---- Provided records

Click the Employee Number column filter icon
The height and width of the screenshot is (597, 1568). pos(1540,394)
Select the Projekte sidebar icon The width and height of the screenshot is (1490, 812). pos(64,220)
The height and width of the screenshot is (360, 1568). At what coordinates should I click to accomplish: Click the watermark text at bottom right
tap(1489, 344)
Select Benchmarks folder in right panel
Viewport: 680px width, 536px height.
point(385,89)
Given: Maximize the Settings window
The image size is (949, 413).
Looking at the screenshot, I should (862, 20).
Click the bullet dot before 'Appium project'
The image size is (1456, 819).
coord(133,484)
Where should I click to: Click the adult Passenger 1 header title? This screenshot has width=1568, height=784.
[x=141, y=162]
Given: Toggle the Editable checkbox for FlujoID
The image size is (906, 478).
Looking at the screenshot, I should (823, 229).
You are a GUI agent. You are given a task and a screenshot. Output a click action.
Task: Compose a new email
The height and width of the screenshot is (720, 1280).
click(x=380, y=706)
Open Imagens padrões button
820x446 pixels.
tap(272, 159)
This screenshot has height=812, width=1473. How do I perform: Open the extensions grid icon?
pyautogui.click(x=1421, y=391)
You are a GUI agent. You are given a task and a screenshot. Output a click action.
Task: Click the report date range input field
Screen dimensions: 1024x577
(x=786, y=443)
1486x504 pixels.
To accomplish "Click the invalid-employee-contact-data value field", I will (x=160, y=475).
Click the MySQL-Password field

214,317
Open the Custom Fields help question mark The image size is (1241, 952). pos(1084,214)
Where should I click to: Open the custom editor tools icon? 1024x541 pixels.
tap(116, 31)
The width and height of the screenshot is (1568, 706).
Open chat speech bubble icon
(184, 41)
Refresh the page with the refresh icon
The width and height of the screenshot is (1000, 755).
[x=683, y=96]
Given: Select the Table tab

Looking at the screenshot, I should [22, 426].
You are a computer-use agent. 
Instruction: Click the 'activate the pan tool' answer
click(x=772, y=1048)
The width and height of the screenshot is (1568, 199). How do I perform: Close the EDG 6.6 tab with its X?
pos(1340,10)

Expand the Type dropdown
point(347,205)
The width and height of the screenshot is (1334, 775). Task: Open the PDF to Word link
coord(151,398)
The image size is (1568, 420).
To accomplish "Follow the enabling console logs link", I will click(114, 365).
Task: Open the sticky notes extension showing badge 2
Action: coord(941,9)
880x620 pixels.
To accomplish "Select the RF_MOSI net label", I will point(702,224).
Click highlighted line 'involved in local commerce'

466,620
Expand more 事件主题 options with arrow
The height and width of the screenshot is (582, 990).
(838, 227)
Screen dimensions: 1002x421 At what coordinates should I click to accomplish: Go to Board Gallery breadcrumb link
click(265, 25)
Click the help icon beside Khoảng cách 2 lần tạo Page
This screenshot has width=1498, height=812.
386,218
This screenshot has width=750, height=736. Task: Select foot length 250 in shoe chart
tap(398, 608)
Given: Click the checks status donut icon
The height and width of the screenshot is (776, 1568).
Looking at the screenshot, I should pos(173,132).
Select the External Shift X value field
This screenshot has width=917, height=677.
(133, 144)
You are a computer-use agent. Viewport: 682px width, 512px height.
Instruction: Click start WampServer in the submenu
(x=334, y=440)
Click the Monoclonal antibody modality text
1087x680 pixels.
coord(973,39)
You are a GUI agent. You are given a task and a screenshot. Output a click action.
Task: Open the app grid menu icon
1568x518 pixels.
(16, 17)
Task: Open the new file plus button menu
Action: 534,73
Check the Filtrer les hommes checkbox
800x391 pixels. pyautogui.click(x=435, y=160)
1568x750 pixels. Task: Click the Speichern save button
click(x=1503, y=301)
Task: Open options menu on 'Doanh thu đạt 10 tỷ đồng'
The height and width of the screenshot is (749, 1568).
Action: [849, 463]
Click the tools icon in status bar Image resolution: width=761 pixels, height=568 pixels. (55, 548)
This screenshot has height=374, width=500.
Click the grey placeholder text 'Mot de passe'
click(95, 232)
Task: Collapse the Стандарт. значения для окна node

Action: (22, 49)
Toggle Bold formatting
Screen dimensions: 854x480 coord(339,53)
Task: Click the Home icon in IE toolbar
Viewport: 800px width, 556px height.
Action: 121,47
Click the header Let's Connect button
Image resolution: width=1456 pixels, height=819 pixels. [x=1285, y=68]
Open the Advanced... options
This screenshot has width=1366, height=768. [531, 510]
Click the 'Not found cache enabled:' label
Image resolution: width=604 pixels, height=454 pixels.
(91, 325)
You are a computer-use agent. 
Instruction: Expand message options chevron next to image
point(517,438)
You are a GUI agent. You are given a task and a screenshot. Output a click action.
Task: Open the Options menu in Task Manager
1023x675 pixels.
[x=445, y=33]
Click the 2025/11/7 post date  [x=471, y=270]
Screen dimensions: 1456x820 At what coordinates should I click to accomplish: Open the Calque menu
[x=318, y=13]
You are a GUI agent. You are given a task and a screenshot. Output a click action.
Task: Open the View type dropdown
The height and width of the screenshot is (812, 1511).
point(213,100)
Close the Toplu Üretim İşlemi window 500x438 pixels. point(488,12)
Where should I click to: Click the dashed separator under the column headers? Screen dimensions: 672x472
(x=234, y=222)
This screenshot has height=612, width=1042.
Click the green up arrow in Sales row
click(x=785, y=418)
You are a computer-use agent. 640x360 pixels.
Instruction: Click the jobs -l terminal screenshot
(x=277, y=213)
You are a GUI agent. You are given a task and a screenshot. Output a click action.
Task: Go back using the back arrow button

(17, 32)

--------

▶ Work request
Print the data above again, with nothing altered and nothing left out.

▶ Result of this exercise
Click the Employee Number column filter icon
The height and width of the screenshot is (597, 1568). pos(1540,394)
Select the Projekte sidebar icon The width and height of the screenshot is (1490, 812). pos(64,220)
The height and width of the screenshot is (360, 1568). At what coordinates should I click to accomplish: Click the watermark text at bottom right
tap(1489, 344)
Select Benchmarks folder in right panel
Viewport: 680px width, 536px height.
point(385,89)
Given: Maximize the Settings window
The image size is (949, 413).
Looking at the screenshot, I should (862, 20).
Click the bullet dot before 'Appium project'
The image size is (1456, 819).
coord(133,484)
Where should I click to: Click the adult Passenger 1 header title? This screenshot has width=1568, height=784.
[x=141, y=162]
Given: Toggle the Editable checkbox for FlujoID
The image size is (906, 478).
Looking at the screenshot, I should (823, 229).
You are a GUI agent. You are given a task and a screenshot. Output a click action.
Task: Compose a new email
The height and width of the screenshot is (720, 1280).
click(x=380, y=706)
Open Imagens padrões button
820x446 pixels.
tap(272, 159)
This screenshot has height=812, width=1473. How do I perform: Open the extensions grid icon?
pyautogui.click(x=1421, y=391)
You are a GUI agent. You are given a task and a screenshot. Output a click action.
Task: Click the report date range input field
Screen dimensions: 1024x577
(x=786, y=443)
1486x504 pixels.
To accomplish "Click the invalid-employee-contact-data value field", I will (x=160, y=475).
Click the MySQL-Password field

214,317
Open the Custom Fields help question mark The image size is (1241, 952). pos(1084,214)
Where should I click to: Open the custom editor tools icon? 1024x541 pixels.
tap(116, 31)
The width and height of the screenshot is (1568, 706).
Open chat speech bubble icon
(184, 41)
Refresh the page with the refresh icon
The width and height of the screenshot is (1000, 755).
[x=683, y=96]
Given: Select the Table tab

Looking at the screenshot, I should [22, 426].
You are a computer-use agent. 
Instruction: Click the 'activate the pan tool' answer
click(x=772, y=1048)
The width and height of the screenshot is (1568, 199). How do I perform: Close the EDG 6.6 tab with its X?
pos(1340,10)

Expand the Type dropdown
point(347,205)
The width and height of the screenshot is (1334, 775). Task: Open the PDF to Word link
coord(151,398)
The image size is (1568, 420).
To accomplish "Follow the enabling console logs link", I will click(114, 365).
Task: Open the sticky notes extension showing badge 2
Action: coord(941,9)
880x620 pixels.
To accomplish "Select the RF_MOSI net label", I will point(702,224).
Click highlighted line 'involved in local commerce'

466,620
Expand more 事件主题 options with arrow
The height and width of the screenshot is (582, 990).
(838, 227)
Screen dimensions: 1002x421 At what coordinates should I click to accomplish: Go to Board Gallery breadcrumb link
click(265, 25)
Click the help icon beside Khoảng cách 2 lần tạo Page
This screenshot has width=1498, height=812.
386,218
This screenshot has width=750, height=736. Task: Select foot length 250 in shoe chart
tap(398, 608)
Given: Click the checks status donut icon
The height and width of the screenshot is (776, 1568).
Looking at the screenshot, I should pos(173,132).
Select the External Shift X value field
This screenshot has width=917, height=677.
(133, 144)
You are a computer-use agent. Viewport: 682px width, 512px height.
Instruction: Click start WampServer in the submenu
(x=334, y=440)
Click the Monoclonal antibody modality text
1087x680 pixels.
coord(973,39)
You are a GUI agent. You are given a task and a screenshot. Output a click action.
Task: Open the app grid menu icon
1568x518 pixels.
(16, 17)
Task: Open the new file plus button menu
Action: 534,73
Check the Filtrer les hommes checkbox
800x391 pixels. pyautogui.click(x=435, y=160)
1568x750 pixels. Task: Click the Speichern save button
click(x=1503, y=301)
Task: Open options menu on 'Doanh thu đạt 10 tỷ đồng'
The height and width of the screenshot is (749, 1568).
Action: [849, 463]
Click the tools icon in status bar Image resolution: width=761 pixels, height=568 pixels. (55, 548)
This screenshot has height=374, width=500.
Click the grey placeholder text 'Mot de passe'
click(95, 232)
Task: Collapse the Стандарт. значения для окна node

Action: (22, 49)
Toggle Bold formatting
Screen dimensions: 854x480 coord(339,53)
Task: Click the Home icon in IE toolbar
Viewport: 800px width, 556px height.
Action: 121,47
Click the header Let's Connect button
Image resolution: width=1456 pixels, height=819 pixels. [x=1285, y=68]
Open the Advanced... options
This screenshot has width=1366, height=768. [531, 510]
Click the 'Not found cache enabled:' label
Image resolution: width=604 pixels, height=454 pixels.
(91, 325)
You are a computer-use agent. 
Instruction: Expand message options chevron next to image
point(517,438)
You are a GUI agent. You are given a task and a screenshot. Output a click action.
Task: Open the Options menu in Task Manager
1023x675 pixels.
[x=445, y=33]
Click the 2025/11/7 post date  [x=471, y=270]
Screen dimensions: 1456x820 At what coordinates should I click to accomplish: Open the Calque menu
[x=318, y=13]
You are a GUI agent. You are given a task and a screenshot. Output a click action.
Task: Open the View type dropdown
The height and width of the screenshot is (812, 1511).
point(213,100)
Close the Toplu Üretim İşlemi window 500x438 pixels. point(488,12)
Where should I click to: Click the dashed separator under the column headers? Screen dimensions: 672x472
(x=234, y=222)
This screenshot has height=612, width=1042.
Click the green up arrow in Sales row
click(x=785, y=418)
You are a computer-use agent. 640x360 pixels.
Instruction: Click the jobs -l terminal screenshot
(x=277, y=213)
You are a GUI agent. You are given a task and a screenshot. Output a click action.
Task: Go back using the back arrow button

(17, 32)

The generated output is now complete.